Other web server news
The developers of nginx have added support for HTTP/2 Server Push, which is likely to be made available in the next release. This feature allows web servers to send resources such as images and stylesheets before they are requested by the browser, which can make some webpages load faster.
After coming to prominence last month, DPS is now the 9th largest server by domains. It continues to be used almost exclusively by GoDaddy to host sites created with its Website Builder tool, and it is still being regularly updated. The current version in use at the time of writing is DPS 1.2.1, whereas a month ago it was 1.1.20.
OpenLiteSpeed 1.5.0 RC1 was released on 2 February, adding new Multi-Thread APIs and a module developer guide. This followed the 10 January release of 1.4.29, which is currently the latest stable version of the freely available open source server. Just over 2.5 million domains are currently using OpenLiteSpeed or the commercially available LiteSpeed Web Server product. Both products use the same
LiteSpeed server banner and do not reveal version numbers.

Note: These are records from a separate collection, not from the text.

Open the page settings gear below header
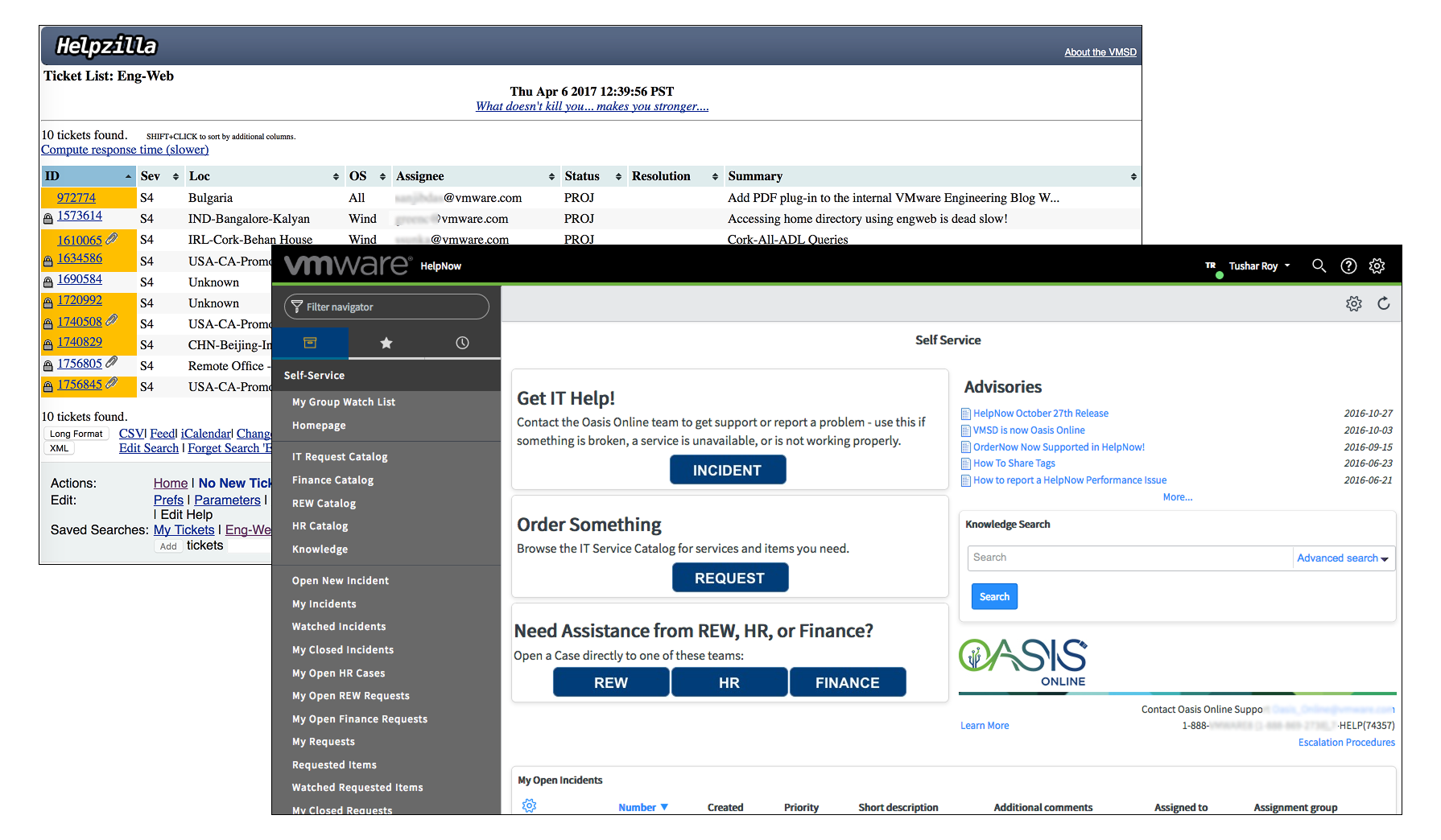 [1354, 303]
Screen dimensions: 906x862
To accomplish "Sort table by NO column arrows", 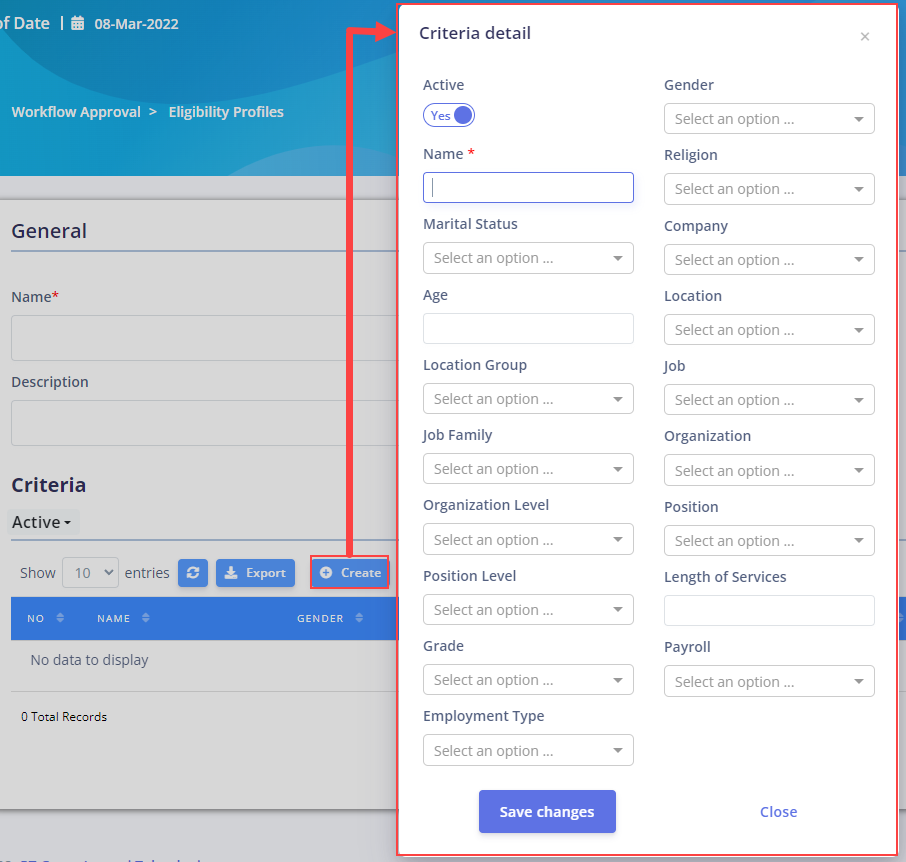I will point(60,618).
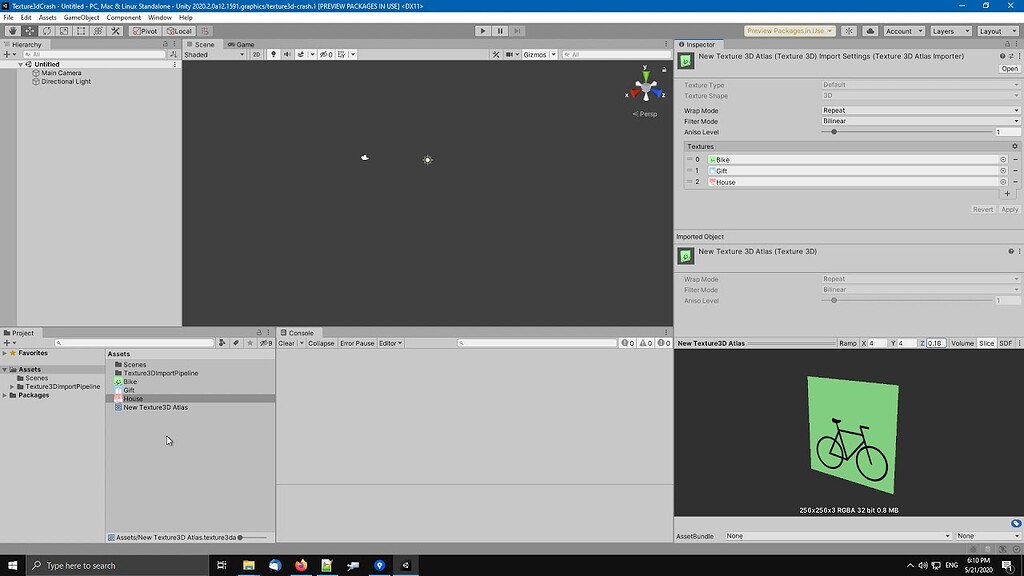The height and width of the screenshot is (576, 1024).
Task: Select the House texture in the Assets list
Action: (x=131, y=398)
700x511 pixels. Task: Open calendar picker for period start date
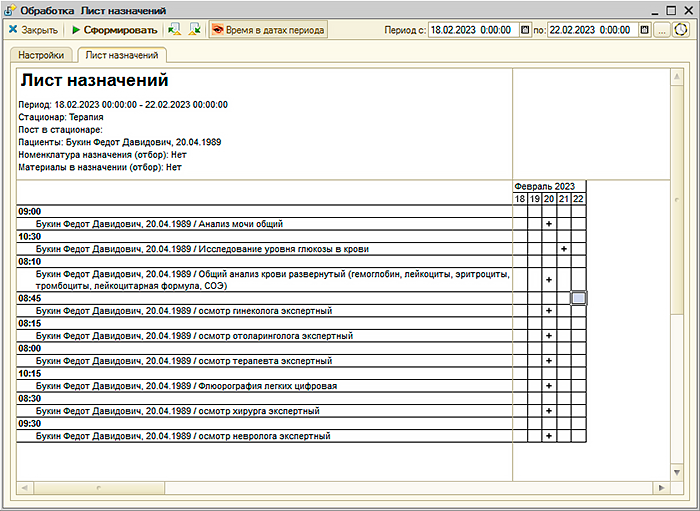pos(526,30)
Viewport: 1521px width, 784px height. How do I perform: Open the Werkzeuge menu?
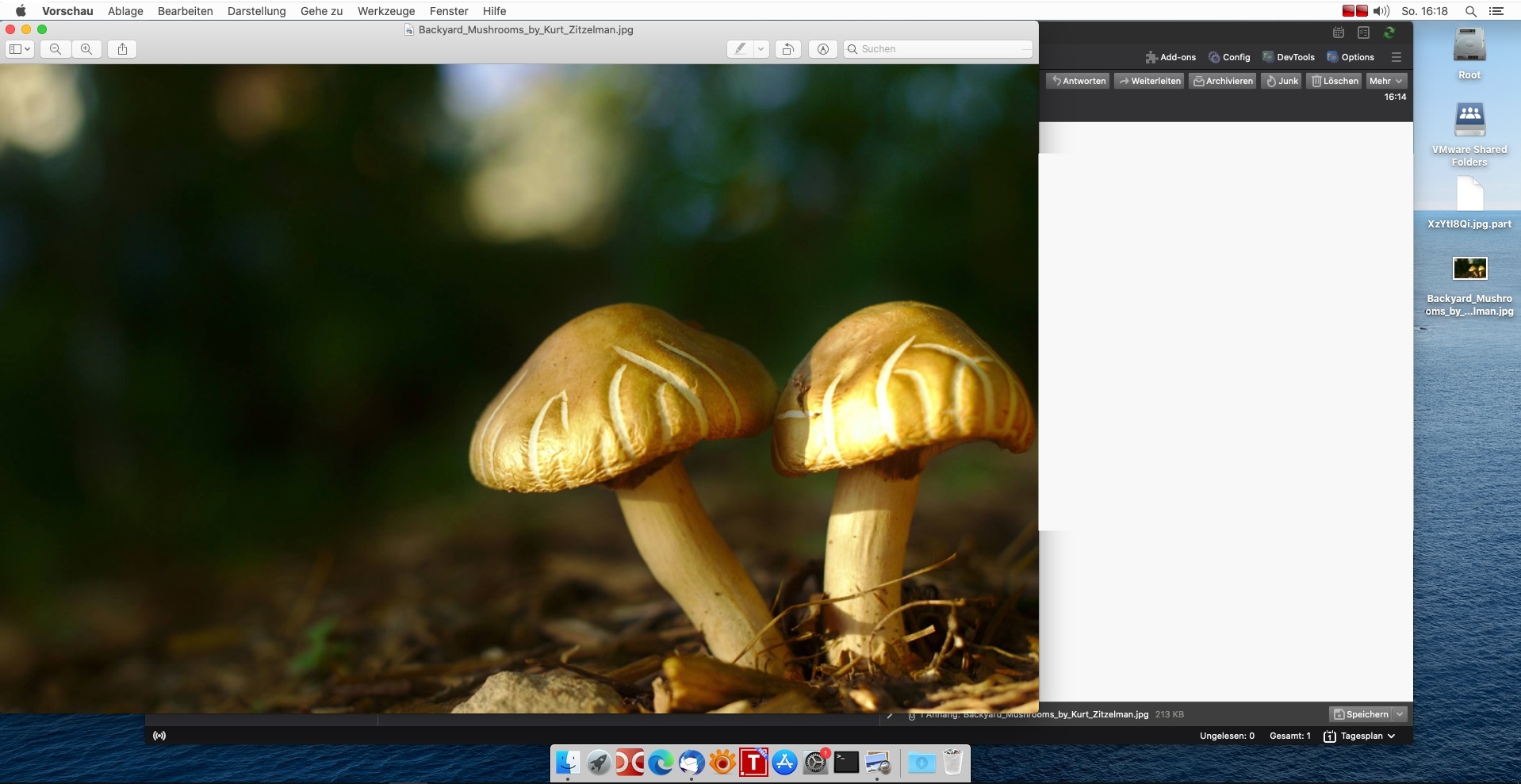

Finally, NGINX Unit saw a few new releases since the last survey. NGINX Unit 0.4 was released on 15 January. This was the first release of the lightweight web application server to be compatible with DragonFly BSD, but it was mostly a bugfix release that eliminated some significant regressions in the previous version. NGINX Unit 0.5 was then released on 8 February, adding a Perl application module that allows it to run applications like Bugzilla; however, this release was not announced, as it contained a serious regression that could cause the main process to die. This was rectified in NGINX Unit 0.6, which was announced on 9 February.